My father had a habit of loudly “predicting” that a traffic light he was driving toward was about to turn green -- and when it did, he would let out a triumphant “yes!” underscored by a Tiger Woods-style fist-pump. He didn’t attribute these timely light-switches to chance, but to some telekinetic ability he “likely” had.
“What about the 10,000 times you had to come to a screeching halt when it didn’t switch?” I’d ask. He’d respond that lights do turn when he really needed them to.
I swear he wasn’t joking.
Related: 28 Best Habits to Have in Business
As seen with the sports fan who wears the same putrid pair of socks day after day while his team is on a winning streak -- so as not to disturb the divine order of things -- there’s a cave person inside each of us who believes we're creating outcomes that are, in fact, random and beyond our control. Psychologists call it “magical thinking” and a recent study from the University of Cologne, published in the journal Psychological Science, says that some rituals of irrational thinking may give people an edge, mainly by increasing self-efficacy.
But what about the cause-and-effect rituals that actually do serve us well, and reliably so? Recognized as such and nurtured, they can turn into quasi-religious habits that become the rails on which success arrives, time after time.
Wendy Wood, a social psychologist at the University of Southern California, remarked at the American Psychological Association's 122nd Annual Convention how habits form through associative learning: "We find patterns of behavior that allow us to reach goals. We repeat what works, and when actions are repeated in a stable context, we form associations between cues and response.”
Particularly for those of us engaged in creative endeavors such as writing, speaking, teaching and designing, actively searching for those cues and rituals, ones that support a state of mind that can take us from impasse to insight, can yield big benefits.
Take Thomas Wolfe, the early 20th century novelist, who after one particularly fruitless writing session gave up and disrobed for bed. Finding his inspiration had returned, he got on with it and wrote with “amazing ease, speed and sureness,” until just before sunrise. Reflecting on this sudden burst of creative energy the next day, Wolfe realized that the jolt of inspiration came when he was staring out the window, absentmindedly playing with his genitals, producing such “a good male feeling,” that he relied on the technique from there on out to stoke his creative writing sessions.
Similarly, Patricia Highsmith, author of The Talented Mr. Ripley, got herself in the mood to write by staying in bed (often in a fetal position, according to her biographer), surrounded by cigarettes, ashtrays, doughnuts and mugs of coffee in the effort to create a pleasurable environment that suggested anything other than the discipline of doing work.

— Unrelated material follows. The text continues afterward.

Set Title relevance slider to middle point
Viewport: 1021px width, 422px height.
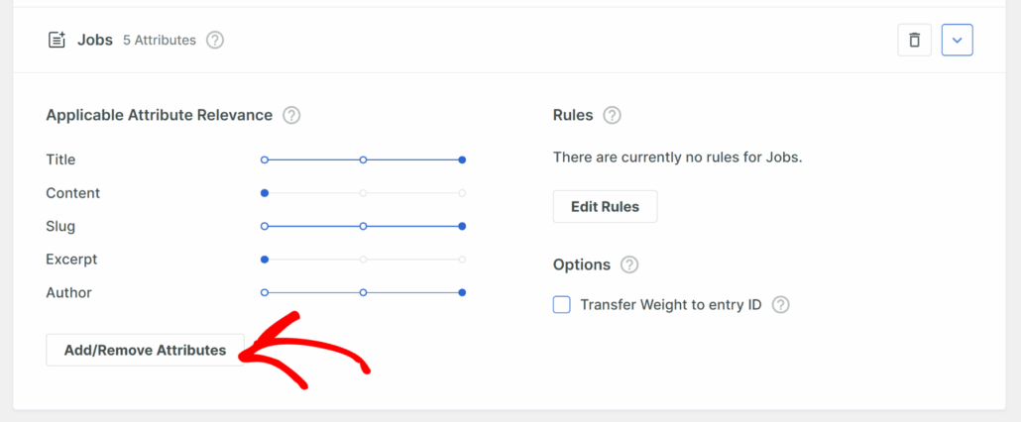coord(364,159)
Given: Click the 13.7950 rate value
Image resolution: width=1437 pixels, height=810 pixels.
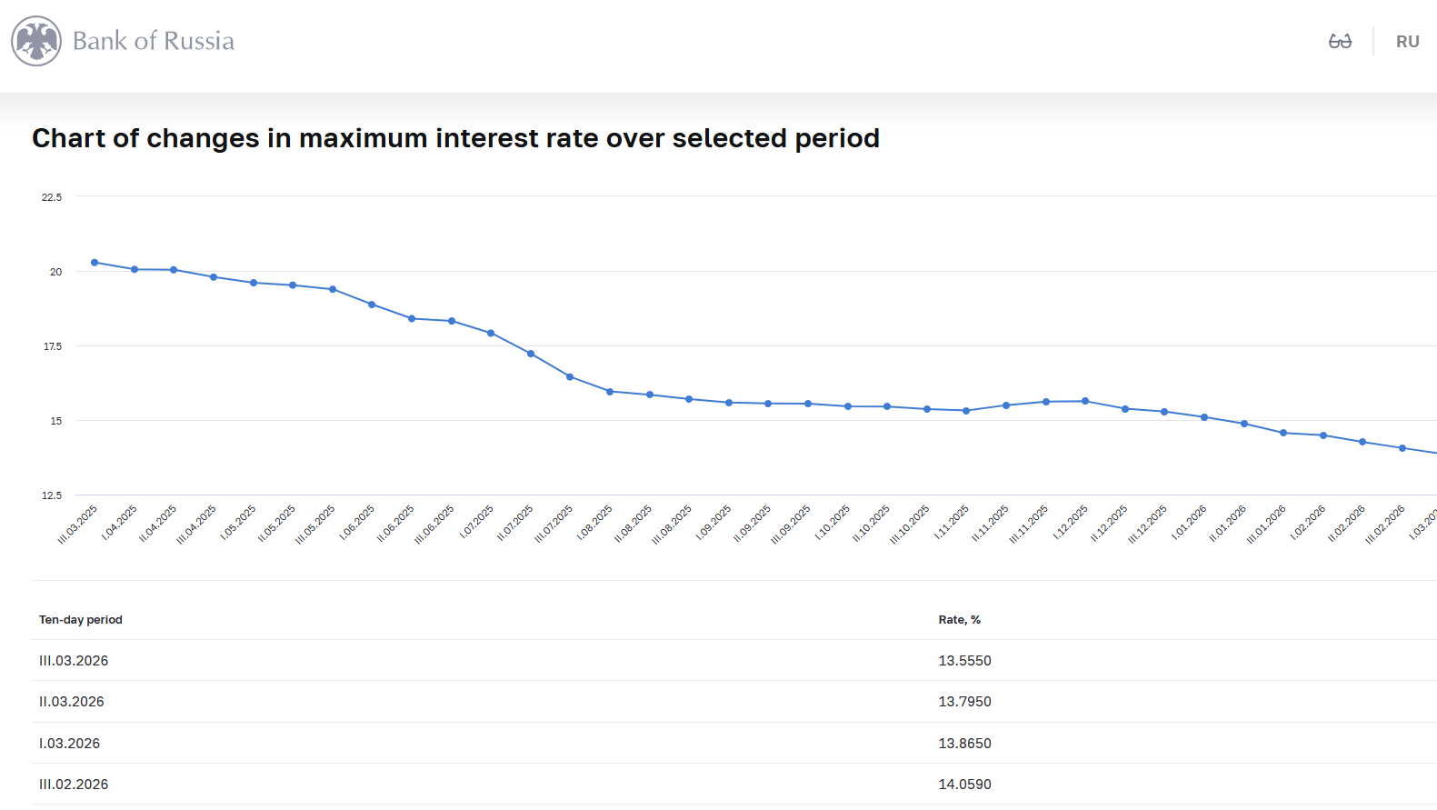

Poet Maya Angelou had her own ritual for being productive. Distracted by the pretty surroundings of her home, she’d made a habit of checking into a nearby Spartan hotel room with a basic bed and a wash basin every morning at 7, equipped with a dictionary, a Bible and a bottle of Sherry. She’d write there until about 2 p.m., when she went back home to take care of business around the house.
Inspired by real geniuses, we can start observing what the circumstances of our own successes are. Reverse-engineer what you are doing and how, down to your physical position along the way. Examine the environment for cues -- from opiates to nutrition to the time of day and your mood to your wardrobe. (I personally work best, showered, shaven and dressed for business.)
Examine everything. Find the pattern. Rinse and repeat.